Internal data structures in pySPACE are defined in the resources package. Here, we distinguish between samples and datasets. Samples are grouped to datasets and datasets can be grouped to summaries.

Note

Summaries are no defined data structure in pySPACE, because they are nothing more than the address to a folder name with one subfolder for each contained dataset (as depicted in The Data Directory (storage)).

Data Handling for Benchmarking Applications

The Summary

The easiest way of getting your data into pySPACE is to transform it to a summary. When using the setup.py in the installation process, an example summary will be saved on your hard disk.

For doing so, you first create a folder with the summary name in your storage folder.

Note

A summary should only include datasets of the same kind (e.g., streaming data or feature vector data) and no mixing. Otherwise the processing will not be compatible.

The Dataset

As a next step you need at least one subfolder for the dataset you want to process with pySPACE. This folder then needs two components:

  • the data file(s),
  • and a file called metadata.yaml, which contains all meta information including the type and storage format of the data.

The loading procedure of datasets is defined in the dataset_defs. For reading new data, there are three main types of dataset definitions for:

The type name is in the metadata file is written with underscore and directly corresponds to the module name. The respective class name is the same but written in camel case notation and with Dataset added to the name. The first two types deliver samples of times series objects and the last one feature vector objects.

As a next step, you need to check, if your data format is supported by the corresponding dataset type. Therefore, you should check the respective documentation. All types support the csv format. For feature vector data, the arff format is supported, too. For streaming data BrainProducts eeg format, the EDF2 file format and the EEGLAB set format are supported. When processing streaming data with a node chain operation you will also need an additional windower file, specifying how the data stream is segmented into time series objects. This is documented in the respective source node. If your storage format is supported, you just have to add the used storage_format parameter into your meta data file, as documented in the dataset definition.
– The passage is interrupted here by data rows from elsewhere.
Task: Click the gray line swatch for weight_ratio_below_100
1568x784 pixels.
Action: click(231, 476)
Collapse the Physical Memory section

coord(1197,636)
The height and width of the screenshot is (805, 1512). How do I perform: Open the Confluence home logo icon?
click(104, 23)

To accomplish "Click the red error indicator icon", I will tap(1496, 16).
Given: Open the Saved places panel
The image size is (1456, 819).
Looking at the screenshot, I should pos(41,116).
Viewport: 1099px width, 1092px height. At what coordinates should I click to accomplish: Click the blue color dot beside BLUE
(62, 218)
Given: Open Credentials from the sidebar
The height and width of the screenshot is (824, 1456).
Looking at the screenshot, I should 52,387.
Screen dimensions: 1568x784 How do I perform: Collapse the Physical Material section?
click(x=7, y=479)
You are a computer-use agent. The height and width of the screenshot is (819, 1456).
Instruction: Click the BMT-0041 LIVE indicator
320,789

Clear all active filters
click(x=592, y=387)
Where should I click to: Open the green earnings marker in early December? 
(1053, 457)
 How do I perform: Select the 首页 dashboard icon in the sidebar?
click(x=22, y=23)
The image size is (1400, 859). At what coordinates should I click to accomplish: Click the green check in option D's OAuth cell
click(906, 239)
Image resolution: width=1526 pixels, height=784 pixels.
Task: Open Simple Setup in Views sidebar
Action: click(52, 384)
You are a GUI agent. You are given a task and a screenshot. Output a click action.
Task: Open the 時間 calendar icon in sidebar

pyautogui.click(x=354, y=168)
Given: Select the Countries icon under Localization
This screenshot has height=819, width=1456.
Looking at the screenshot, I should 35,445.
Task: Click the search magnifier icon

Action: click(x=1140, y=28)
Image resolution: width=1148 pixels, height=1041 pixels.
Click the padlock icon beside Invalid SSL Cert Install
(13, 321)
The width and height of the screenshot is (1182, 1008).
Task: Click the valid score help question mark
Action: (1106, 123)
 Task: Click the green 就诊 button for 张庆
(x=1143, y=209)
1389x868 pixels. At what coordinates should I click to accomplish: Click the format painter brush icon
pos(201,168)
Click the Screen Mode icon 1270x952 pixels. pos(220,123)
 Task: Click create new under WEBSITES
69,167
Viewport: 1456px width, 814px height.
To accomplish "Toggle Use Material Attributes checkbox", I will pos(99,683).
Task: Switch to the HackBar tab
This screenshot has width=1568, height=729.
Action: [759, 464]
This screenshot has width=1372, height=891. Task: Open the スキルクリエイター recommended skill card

Case of not supported storage format

If your storage format is not supported, there are two possibilities. You can use an external tool, which converts your data to a compatible format, or you can integrate the code for loading your format into the dataset definition.

Defining New Types of Data

If you cannot use the existing data types, extra effort is needed and it is probably a good idea to search the discussion with the software developers.

A good example would be to integrate picture or video data into the framework. This data could be handled as feature vector or time series data, too, but a special format might be a better choice.

Data Handling for Direct Processing in Applications

For the application case, the aforementioned hard disc usage is infeasible and data needs to be directly forwarded to the node chain which shall process the data probably using launch_live. Therefore, an iterator is needed, which produces objects of pySPACE data_types. To achieve this the ExternalGeneratorSourceNode is used.

For demonstration purposes this functionality is implemented in the live tools. It contains a C++ based streaming software which can access EEG acquisition devices manufactured by BrainProducts (requires proprietary driver for Windows, see eegmanager tutorial). The data is sent via TCP/IP and can be unpacked and formatted accordingly by the client side. The received data is then handed over to the windower inside the LiveEegStreamManager. The created windows are then fed into the current node chain using the ExternalGeneratorSourceNode.

To have your own data processed in pySPACE live you have to replace the LiveEegStreamManager to fit to your custom protocol or medium, your raw-data gets transmitted over. Currently this involves replacing the use of this class by hand - but in future releases a modular architecture is intended when handling different kinds of live-data.